I think that at one time or another we’ve all been guilty of self-sabotage when it comes to love. That we’ve had a blind spot that we missed and it totally ruined what could have been a wonderful.
So I want to put out there the first of four major relationship blind spots you may have that could be sabotaging your love life (p.s. this is based on a My Love Thinks online course Head Meets Heart).
Before I state what it is, I want to mention that this blind spot is a little different than the other three. This blind spot is more of a widespread belief that is drastically influencing the dating culture.
So, maybe you’ve got your stuff together, but I challenge you to take a look at this blind spot and see if you’ve noticed yourself falling victim to this cultural misconception.
1) It is what it is and if it’s meant to be it will be
I saw this mentality all the time when I counseled college undergrads and graduate students. It usually went something like this:
“This girl I am talking to didn’t text me back. Last time we hung out, we had kind of got into an argument so I guess now she’s not into me.”
“ I’d say something like, “have you called her? Or reached out in any way besides texting?”
“Was there a resolution to your argument?”
“Has there been anything else that caused you to think the relationship wasn’t going well?”
“No, not really but I didn’t hear back so I guess it just wasn’t meant to be.”
At this point, I tended to push the client a little bit to examine their own passivity in relationships and whether or not it actually got him or her the result they desired.
Because so often the issues were so minor, yet the relationships they said they valued would be totally lost because of a lack of intentionality and assertiveness about what they wanted.
This is a pervasive mentality these days when it comes to dating!
As if relationships and the future of them are left up to fate, like people are passive bystanders in their relationships, that relationships are outside of your own volition and involvement.
Recent studies have found that external locus of control beliefs are up 50% among our generation of Millennials when compared to similarly aged adults in the 1960s.
What does this mean?
It means that more than any other generation in recent history, we tend to believe that we don’t have as much power over our own life…that things in our life “happen” to us and that they are beyond our control.
There is an upside to this belief, which is that we are able to accept things we cannot control.
But on the other hand, when this belief gets taken to the extreme and becomes the dominant approach to life it can lead to a passive acceptance of things that we actually should be doing something about!
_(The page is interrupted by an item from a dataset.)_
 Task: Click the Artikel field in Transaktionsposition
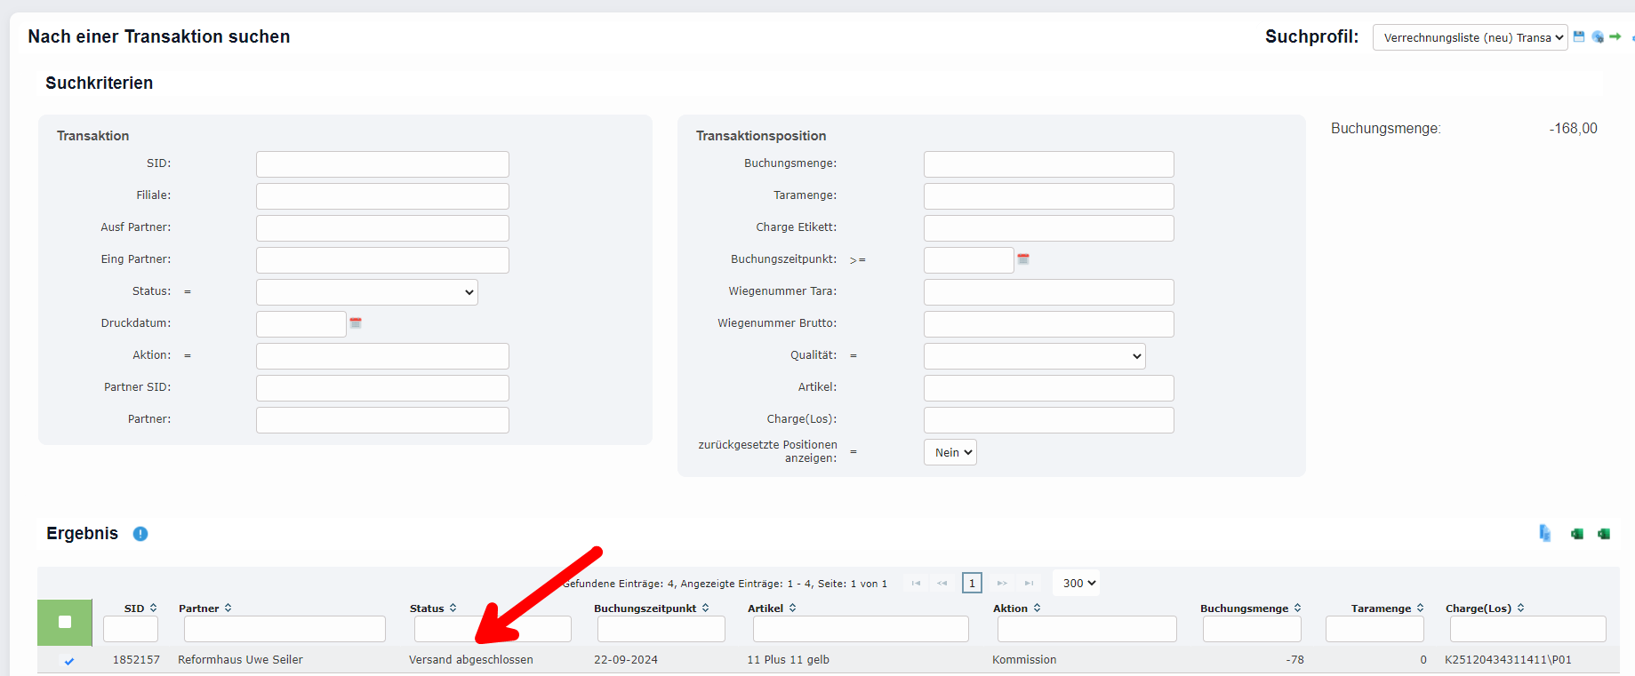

Like our relationships!
A 2013 New York Times article, The End of Courtship, portrayed this belief when Alex Williams, the author of the article, made a point about how casual hookups without any relationship definition or really calling it any specific type of relationship just keeps the stakes lower. Maybe the relationship will go somewhere, maybe not. You know “it is what it is” or “if it’s meant to be it will be”.
Do you see how this removes the responsibility? How you believe it removes risk? How, in some ways, you think it may serve as a protective mechanism? That if you don’t get too invested, exert too much energy, or get too involved that somehow you are safe from the hurt?
Unfortunately it isn’t working out this way.
Instead rates of loneliness, anxiety, and depression are at all time highs, especially among our generation of Millennials.
We crave human connection, but we can’t have these close, intimate relationships without putting some skin in the game. We have to take charge of our relationships and be intentional.
You see the reality is that our relationships require that we be active managers. Managers you ask?
Yes, it is so important that we are intentional in our relationships, dare I even suggest we have some sort of plan for our relationships.
Like have conversations about where they are going, about what you want out of a relationship, and about commitment.
Because sometimes just leaving relationships up to fate and having an “is what it is” mentality can unfortunately lead to nothing really coming to fruition in relationships that really could have been great.
Don’t miss out on real intimacy and true connection. So take some time to really think about how actively you are involved in managing your relationships.